◆ What you need to do: The records need to be set down again exactly as they appear.

[Stored items]

....

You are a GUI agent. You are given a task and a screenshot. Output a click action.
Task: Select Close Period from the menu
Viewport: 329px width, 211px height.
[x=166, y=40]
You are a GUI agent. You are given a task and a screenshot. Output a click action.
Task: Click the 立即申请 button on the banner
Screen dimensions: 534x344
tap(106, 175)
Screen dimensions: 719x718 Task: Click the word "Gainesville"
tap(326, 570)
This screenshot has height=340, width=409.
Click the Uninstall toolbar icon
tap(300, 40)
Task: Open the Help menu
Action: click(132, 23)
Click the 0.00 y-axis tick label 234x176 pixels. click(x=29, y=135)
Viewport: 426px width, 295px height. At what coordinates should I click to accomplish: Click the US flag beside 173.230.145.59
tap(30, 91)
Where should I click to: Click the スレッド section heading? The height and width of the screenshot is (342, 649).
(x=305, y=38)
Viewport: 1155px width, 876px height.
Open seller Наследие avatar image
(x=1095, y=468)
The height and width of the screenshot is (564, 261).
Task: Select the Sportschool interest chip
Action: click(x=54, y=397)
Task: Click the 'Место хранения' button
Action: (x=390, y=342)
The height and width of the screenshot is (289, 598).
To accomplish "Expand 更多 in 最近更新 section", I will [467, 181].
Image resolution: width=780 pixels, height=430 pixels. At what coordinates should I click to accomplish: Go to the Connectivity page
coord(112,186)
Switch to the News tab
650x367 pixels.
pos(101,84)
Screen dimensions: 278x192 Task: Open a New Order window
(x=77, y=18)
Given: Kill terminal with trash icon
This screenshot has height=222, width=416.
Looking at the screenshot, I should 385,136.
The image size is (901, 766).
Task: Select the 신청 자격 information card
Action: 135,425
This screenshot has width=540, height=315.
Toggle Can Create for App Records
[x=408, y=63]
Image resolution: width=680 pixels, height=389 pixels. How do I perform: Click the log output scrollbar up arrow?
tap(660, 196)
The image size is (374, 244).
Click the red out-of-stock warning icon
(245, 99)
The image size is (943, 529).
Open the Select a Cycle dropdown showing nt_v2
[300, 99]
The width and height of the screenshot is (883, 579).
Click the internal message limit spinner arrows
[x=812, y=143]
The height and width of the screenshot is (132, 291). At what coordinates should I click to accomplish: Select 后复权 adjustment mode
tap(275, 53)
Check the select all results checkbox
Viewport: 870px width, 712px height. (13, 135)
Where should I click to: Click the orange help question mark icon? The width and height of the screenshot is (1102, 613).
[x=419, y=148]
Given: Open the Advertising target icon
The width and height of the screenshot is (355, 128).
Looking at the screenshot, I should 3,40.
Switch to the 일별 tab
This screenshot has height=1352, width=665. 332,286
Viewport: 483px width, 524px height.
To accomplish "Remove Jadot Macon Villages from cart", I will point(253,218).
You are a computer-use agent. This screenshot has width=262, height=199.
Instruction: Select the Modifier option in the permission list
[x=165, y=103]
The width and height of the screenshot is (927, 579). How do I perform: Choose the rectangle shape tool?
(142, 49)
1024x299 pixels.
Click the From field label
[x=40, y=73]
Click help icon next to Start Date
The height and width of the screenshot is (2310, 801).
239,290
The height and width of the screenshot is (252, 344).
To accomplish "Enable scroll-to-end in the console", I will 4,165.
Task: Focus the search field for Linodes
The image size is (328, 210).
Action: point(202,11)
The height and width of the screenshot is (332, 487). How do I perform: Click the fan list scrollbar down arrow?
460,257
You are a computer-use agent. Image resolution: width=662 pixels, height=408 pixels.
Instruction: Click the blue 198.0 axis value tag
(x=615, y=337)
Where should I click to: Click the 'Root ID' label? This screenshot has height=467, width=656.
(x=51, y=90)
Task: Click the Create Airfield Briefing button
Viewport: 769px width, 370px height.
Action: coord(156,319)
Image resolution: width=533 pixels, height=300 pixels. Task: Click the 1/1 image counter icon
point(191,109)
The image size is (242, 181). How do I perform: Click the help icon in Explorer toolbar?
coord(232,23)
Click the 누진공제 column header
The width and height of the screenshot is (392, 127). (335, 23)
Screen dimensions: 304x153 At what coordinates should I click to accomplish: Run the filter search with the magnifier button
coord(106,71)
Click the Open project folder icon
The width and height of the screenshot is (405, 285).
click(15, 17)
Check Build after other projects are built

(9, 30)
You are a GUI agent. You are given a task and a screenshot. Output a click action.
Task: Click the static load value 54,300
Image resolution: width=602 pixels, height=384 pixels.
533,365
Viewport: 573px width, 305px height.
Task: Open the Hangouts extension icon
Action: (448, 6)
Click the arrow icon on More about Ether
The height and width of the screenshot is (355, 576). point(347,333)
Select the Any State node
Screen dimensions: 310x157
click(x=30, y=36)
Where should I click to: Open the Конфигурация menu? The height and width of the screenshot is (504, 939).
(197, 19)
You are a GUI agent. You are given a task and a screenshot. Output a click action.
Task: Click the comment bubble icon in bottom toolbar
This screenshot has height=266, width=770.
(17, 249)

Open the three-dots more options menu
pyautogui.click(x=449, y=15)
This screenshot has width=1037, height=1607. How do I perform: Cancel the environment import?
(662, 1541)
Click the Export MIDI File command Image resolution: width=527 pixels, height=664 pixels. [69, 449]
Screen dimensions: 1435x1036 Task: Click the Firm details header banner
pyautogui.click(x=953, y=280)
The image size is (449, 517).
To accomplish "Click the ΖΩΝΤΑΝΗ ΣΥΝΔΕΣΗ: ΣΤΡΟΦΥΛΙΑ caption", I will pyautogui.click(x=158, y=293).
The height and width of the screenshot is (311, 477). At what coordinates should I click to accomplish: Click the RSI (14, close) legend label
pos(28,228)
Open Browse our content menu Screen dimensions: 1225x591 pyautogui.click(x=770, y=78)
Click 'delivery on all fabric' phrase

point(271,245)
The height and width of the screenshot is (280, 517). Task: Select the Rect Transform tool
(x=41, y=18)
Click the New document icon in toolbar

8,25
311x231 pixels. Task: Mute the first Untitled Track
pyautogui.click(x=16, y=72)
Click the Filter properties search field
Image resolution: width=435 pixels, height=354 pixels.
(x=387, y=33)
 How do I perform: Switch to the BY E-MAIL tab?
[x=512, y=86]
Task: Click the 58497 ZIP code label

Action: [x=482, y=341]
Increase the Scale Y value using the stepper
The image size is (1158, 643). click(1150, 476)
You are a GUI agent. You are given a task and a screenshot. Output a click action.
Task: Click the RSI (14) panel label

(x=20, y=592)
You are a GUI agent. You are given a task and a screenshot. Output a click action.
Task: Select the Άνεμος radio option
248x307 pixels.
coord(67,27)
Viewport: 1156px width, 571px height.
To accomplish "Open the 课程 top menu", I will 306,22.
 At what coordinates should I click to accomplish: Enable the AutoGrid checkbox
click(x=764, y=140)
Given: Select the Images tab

....

◆ Answer below:
You are a GUI agent. You are given a task and a screenshot. Output a click action.
Task: Select Close Period from the menu
Viewport: 329px width, 211px height.
[x=166, y=40]
You are a GUI agent. You are given a task and a screenshot. Output a click action.
Task: Click the 立即申请 button on the banner
Screen dimensions: 534x344
tap(106, 175)
Screen dimensions: 719x718 Task: Click the word "Gainesville"
tap(326, 570)
This screenshot has height=340, width=409.
Click the Uninstall toolbar icon
tap(300, 40)
Task: Open the Help menu
Action: click(132, 23)
Click the 0.00 y-axis tick label 234x176 pixels. click(x=29, y=135)
Viewport: 426px width, 295px height. At what coordinates should I click to accomplish: Click the US flag beside 173.230.145.59
tap(30, 91)
Where should I click to: Click the スレッド section heading? The height and width of the screenshot is (342, 649).
(x=305, y=38)
Viewport: 1155px width, 876px height.
Open seller Наследие avatar image
(x=1095, y=468)
The height and width of the screenshot is (564, 261).
Task: Select the Sportschool interest chip
Action: click(x=54, y=397)
Task: Click the 'Место хранения' button
Action: (x=390, y=342)
The height and width of the screenshot is (289, 598).
To accomplish "Expand 更多 in 最近更新 section", I will [467, 181].
Image resolution: width=780 pixels, height=430 pixels. At what coordinates should I click to accomplish: Go to the Connectivity page
coord(112,186)
Switch to the News tab
650x367 pixels.
pos(101,84)
Screen dimensions: 278x192 Task: Open a New Order window
(x=77, y=18)
Given: Kill terminal with trash icon
This screenshot has height=222, width=416.
Looking at the screenshot, I should 385,136.
The image size is (901, 766).
Task: Select the 신청 자격 information card
Action: 135,425
This screenshot has width=540, height=315.
Toggle Can Create for App Records
[x=408, y=63]
Image resolution: width=680 pixels, height=389 pixels. How do I perform: Click the log output scrollbar up arrow?
tap(660, 196)
The image size is (374, 244).
Click the red out-of-stock warning icon
(245, 99)
The image size is (943, 529).
Open the Select a Cycle dropdown showing nt_v2
[300, 99]
The width and height of the screenshot is (883, 579).
Click the internal message limit spinner arrows
[x=812, y=143]
The height and width of the screenshot is (132, 291). At what coordinates should I click to accomplish: Select 后复权 adjustment mode
tap(275, 53)
Check the select all results checkbox
Viewport: 870px width, 712px height. (13, 135)
Where should I click to: Click the orange help question mark icon? The width and height of the screenshot is (1102, 613).
[x=419, y=148]
Given: Open the Advertising target icon
The width and height of the screenshot is (355, 128).
Looking at the screenshot, I should 3,40.
Switch to the 일별 tab
This screenshot has height=1352, width=665. 332,286
Viewport: 483px width, 524px height.
To accomplish "Remove Jadot Macon Villages from cart", I will point(253,218).
You are a computer-use agent. This screenshot has width=262, height=199.
Instruction: Select the Modifier option in the permission list
[x=165, y=103]
The width and height of the screenshot is (927, 579). How do I perform: Choose the rectangle shape tool?
(142, 49)
1024x299 pixels.
Click the From field label
[x=40, y=73]
Click help icon next to Start Date
The height and width of the screenshot is (2310, 801).
239,290
The height and width of the screenshot is (252, 344).
To accomplish "Enable scroll-to-end in the console", I will 4,165.
Task: Focus the search field for Linodes
The image size is (328, 210).
Action: point(202,11)
The height and width of the screenshot is (332, 487). How do I perform: Click the fan list scrollbar down arrow?
460,257
You are a computer-use agent. Image resolution: width=662 pixels, height=408 pixels.
Instruction: Click the blue 198.0 axis value tag
(x=615, y=337)
Where should I click to: Click the 'Root ID' label? This screenshot has height=467, width=656.
(x=51, y=90)
Task: Click the Create Airfield Briefing button
Viewport: 769px width, 370px height.
Action: coord(156,319)
Image resolution: width=533 pixels, height=300 pixels. Task: Click the 1/1 image counter icon
point(191,109)
The image size is (242, 181). How do I perform: Click the help icon in Explorer toolbar?
coord(232,23)
Click the 누진공제 column header
The width and height of the screenshot is (392, 127). (335, 23)
Screen dimensions: 304x153 At what coordinates should I click to accomplish: Run the filter search with the magnifier button
coord(106,71)
Click the Open project folder icon
The width and height of the screenshot is (405, 285).
click(15, 17)
Check Build after other projects are built

(9, 30)
You are a GUI agent. You are given a task and a screenshot. Output a click action.
Task: Click the static load value 54,300
Image resolution: width=602 pixels, height=384 pixels.
533,365
Viewport: 573px width, 305px height.
Task: Open the Hangouts extension icon
Action: (448, 6)
Click the arrow icon on More about Ether
The height and width of the screenshot is (355, 576). point(347,333)
Select the Any State node
Screen dimensions: 310x157
click(x=30, y=36)
Where should I click to: Open the Конфигурация menu? The height and width of the screenshot is (504, 939).
(197, 19)
You are a GUI agent. You are given a task and a screenshot. Output a click action.
Task: Click the comment bubble icon in bottom toolbar
This screenshot has height=266, width=770.
(17, 249)

Open the three-dots more options menu
pyautogui.click(x=449, y=15)
This screenshot has width=1037, height=1607. How do I perform: Cancel the environment import?
(662, 1541)
Click the Export MIDI File command Image resolution: width=527 pixels, height=664 pixels. [69, 449]
Screen dimensions: 1435x1036 Task: Click the Firm details header banner
pyautogui.click(x=953, y=280)
The image size is (449, 517).
To accomplish "Click the ΖΩΝΤΑΝΗ ΣΥΝΔΕΣΗ: ΣΤΡΟΦΥΛΙΑ caption", I will pyautogui.click(x=158, y=293).
The height and width of the screenshot is (311, 477). At what coordinates should I click to accomplish: Click the RSI (14, close) legend label
pos(28,228)
Open Browse our content menu Screen dimensions: 1225x591 pyautogui.click(x=770, y=78)
Click 'delivery on all fabric' phrase

point(271,245)
The height and width of the screenshot is (280, 517). Task: Select the Rect Transform tool
(x=41, y=18)
Click the New document icon in toolbar

8,25
311x231 pixels. Task: Mute the first Untitled Track
pyautogui.click(x=16, y=72)
Click the Filter properties search field
Image resolution: width=435 pixels, height=354 pixels.
(x=387, y=33)
 How do I perform: Switch to the BY E-MAIL tab?
[x=512, y=86]
Task: Click the 58497 ZIP code label

Action: [x=482, y=341]
Increase the Scale Y value using the stepper
The image size is (1158, 643). click(1150, 476)
You are a GUI agent. You are given a task and a screenshot. Output a click action.
Task: Click the RSI (14) panel label

(x=20, y=592)
You are a GUI agent. You are given a task and a screenshot. Output a click action.
Task: Select the Άνεμος radio option
248x307 pixels.
coord(67,27)
Viewport: 1156px width, 571px height.
To accomplish "Open the 课程 top menu", I will 306,22.
 At what coordinates should I click to accomplish: Enable the AutoGrid checkbox
click(x=764, y=140)
Given: Select the Images tab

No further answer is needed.